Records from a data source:
********************

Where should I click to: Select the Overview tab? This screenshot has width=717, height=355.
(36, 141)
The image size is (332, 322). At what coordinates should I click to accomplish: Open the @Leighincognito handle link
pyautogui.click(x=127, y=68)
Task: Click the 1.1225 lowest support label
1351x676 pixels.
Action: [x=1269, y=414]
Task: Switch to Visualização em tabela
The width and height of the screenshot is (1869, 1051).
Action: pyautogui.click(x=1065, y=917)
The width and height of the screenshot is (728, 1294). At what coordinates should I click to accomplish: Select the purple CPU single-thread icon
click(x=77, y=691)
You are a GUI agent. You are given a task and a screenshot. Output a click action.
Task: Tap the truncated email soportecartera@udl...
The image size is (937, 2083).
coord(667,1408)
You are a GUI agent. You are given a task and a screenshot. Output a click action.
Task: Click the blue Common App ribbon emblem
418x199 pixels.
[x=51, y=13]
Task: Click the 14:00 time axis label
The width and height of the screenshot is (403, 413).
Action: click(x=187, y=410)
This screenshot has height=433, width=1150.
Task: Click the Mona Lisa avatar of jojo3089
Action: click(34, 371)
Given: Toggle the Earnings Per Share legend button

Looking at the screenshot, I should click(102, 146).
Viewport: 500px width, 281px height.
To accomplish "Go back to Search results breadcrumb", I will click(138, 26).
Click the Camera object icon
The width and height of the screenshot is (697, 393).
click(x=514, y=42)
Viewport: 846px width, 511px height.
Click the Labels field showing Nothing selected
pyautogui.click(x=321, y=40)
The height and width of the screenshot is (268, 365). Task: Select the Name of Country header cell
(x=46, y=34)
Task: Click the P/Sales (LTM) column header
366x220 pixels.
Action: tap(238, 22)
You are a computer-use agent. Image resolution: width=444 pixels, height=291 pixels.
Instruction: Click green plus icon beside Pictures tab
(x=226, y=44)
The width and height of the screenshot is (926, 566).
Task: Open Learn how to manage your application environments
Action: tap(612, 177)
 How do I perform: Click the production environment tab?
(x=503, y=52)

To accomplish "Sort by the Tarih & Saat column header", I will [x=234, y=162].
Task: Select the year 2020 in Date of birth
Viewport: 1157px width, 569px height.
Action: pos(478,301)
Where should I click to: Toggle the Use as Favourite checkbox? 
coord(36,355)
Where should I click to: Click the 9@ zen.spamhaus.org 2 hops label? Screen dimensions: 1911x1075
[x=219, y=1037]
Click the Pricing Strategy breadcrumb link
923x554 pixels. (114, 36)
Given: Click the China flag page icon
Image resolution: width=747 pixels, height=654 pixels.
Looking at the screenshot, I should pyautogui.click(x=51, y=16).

********************

◆ **Required work**: Copy all of the material above word for word, keeping every line unchanged and in its original order.

◆ **The response**:
Where should I click to: Select the Overview tab? This screenshot has width=717, height=355.
(36, 141)
The image size is (332, 322). At what coordinates should I click to accomplish: Open the @Leighincognito handle link
pyautogui.click(x=127, y=68)
Task: Click the 1.1225 lowest support label
1351x676 pixels.
Action: [x=1269, y=414]
Task: Switch to Visualização em tabela
The width and height of the screenshot is (1869, 1051).
Action: pyautogui.click(x=1065, y=917)
The width and height of the screenshot is (728, 1294). At what coordinates should I click to accomplish: Select the purple CPU single-thread icon
click(x=77, y=691)
You are a GUI agent. You are given a task and a screenshot. Output a click action.
Task: Tap the truncated email soportecartera@udl...
The image size is (937, 2083).
coord(667,1408)
You are a GUI agent. You are given a task and a screenshot. Output a click action.
Task: Click the blue Common App ribbon emblem
418x199 pixels.
[x=51, y=13]
Task: Click the 14:00 time axis label
The width and height of the screenshot is (403, 413).
Action: click(x=187, y=410)
This screenshot has height=433, width=1150.
Task: Click the Mona Lisa avatar of jojo3089
Action: click(34, 371)
Given: Toggle the Earnings Per Share legend button

Looking at the screenshot, I should click(102, 146).
Viewport: 500px width, 281px height.
To accomplish "Go back to Search results breadcrumb", I will click(138, 26).
Click the Camera object icon
The width and height of the screenshot is (697, 393).
click(x=514, y=42)
Viewport: 846px width, 511px height.
Click the Labels field showing Nothing selected
pyautogui.click(x=321, y=40)
The height and width of the screenshot is (268, 365). Task: Select the Name of Country header cell
(x=46, y=34)
Task: Click the P/Sales (LTM) column header
366x220 pixels.
Action: tap(238, 22)
You are a computer-use agent. Image resolution: width=444 pixels, height=291 pixels.
Instruction: Click green plus icon beside Pictures tab
(x=226, y=44)
The width and height of the screenshot is (926, 566).
Task: Open Learn how to manage your application environments
Action: tap(612, 177)
 How do I perform: Click the production environment tab?
(x=503, y=52)

To accomplish "Sort by the Tarih & Saat column header", I will [x=234, y=162].
Task: Select the year 2020 in Date of birth
Viewport: 1157px width, 569px height.
Action: pos(478,301)
Where should I click to: Toggle the Use as Favourite checkbox? 
coord(36,355)
Where should I click to: Click the 9@ zen.spamhaus.org 2 hops label? Screen dimensions: 1911x1075
[x=219, y=1037]
Click the Pricing Strategy breadcrumb link
923x554 pixels. (114, 36)
Given: Click the China flag page icon
Image resolution: width=747 pixels, height=654 pixels.
Looking at the screenshot, I should pyautogui.click(x=51, y=16).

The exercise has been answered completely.